Feature-engine is a Python library with multiple transformers to engineer and select features for use in machine learning models. 
Feature-engine's transformers follow Scikit-learn's functionality with fit() and transform() methods to learn the 
transforming parameters from the data and then transform it.


## Feature-engine features in the following resources

* [Feature Engineering for Machine Learning, Online Course](https://courses.trainindata.com/p/feature-engineering-for-machine-learning)

* [Feature Selection for Machine Learning, Online Course](https://courses.trainindata.com/p/feature-selection-for-machine-learning)
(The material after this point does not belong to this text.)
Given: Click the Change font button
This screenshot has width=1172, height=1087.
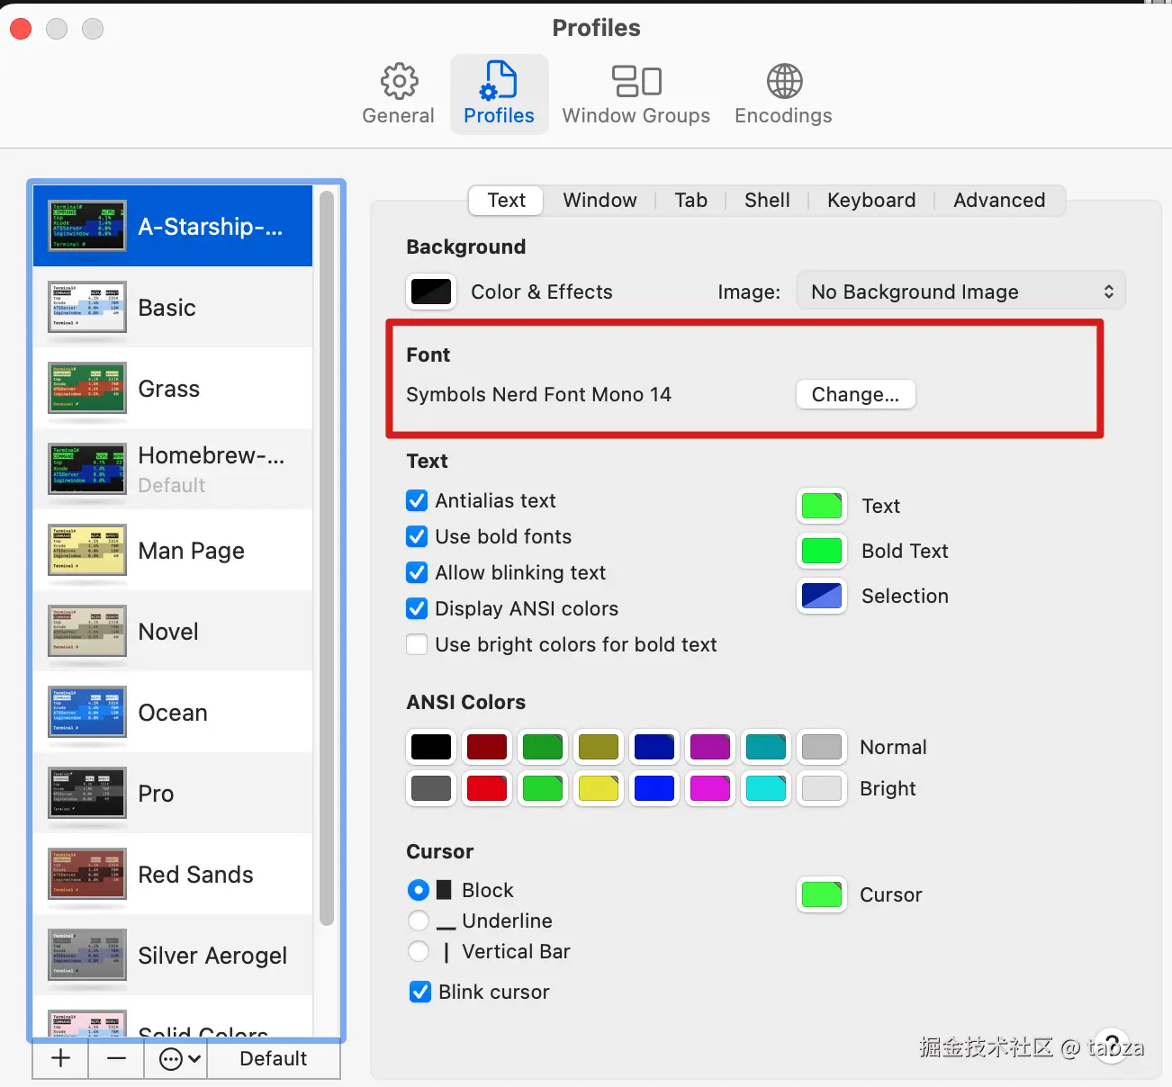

* [Feature Engineering for Time Series Forecasting, Online Course](https://www.courses.trainindata.com/p/feature-engineering-for-forecasting)

* [Python Feature Engineering Cookbook](https://packt.link/0ewSo)

* [Feature Selection in Machine Learning with Python Book](https://leanpub.com/feature-selection-in-machine-learning)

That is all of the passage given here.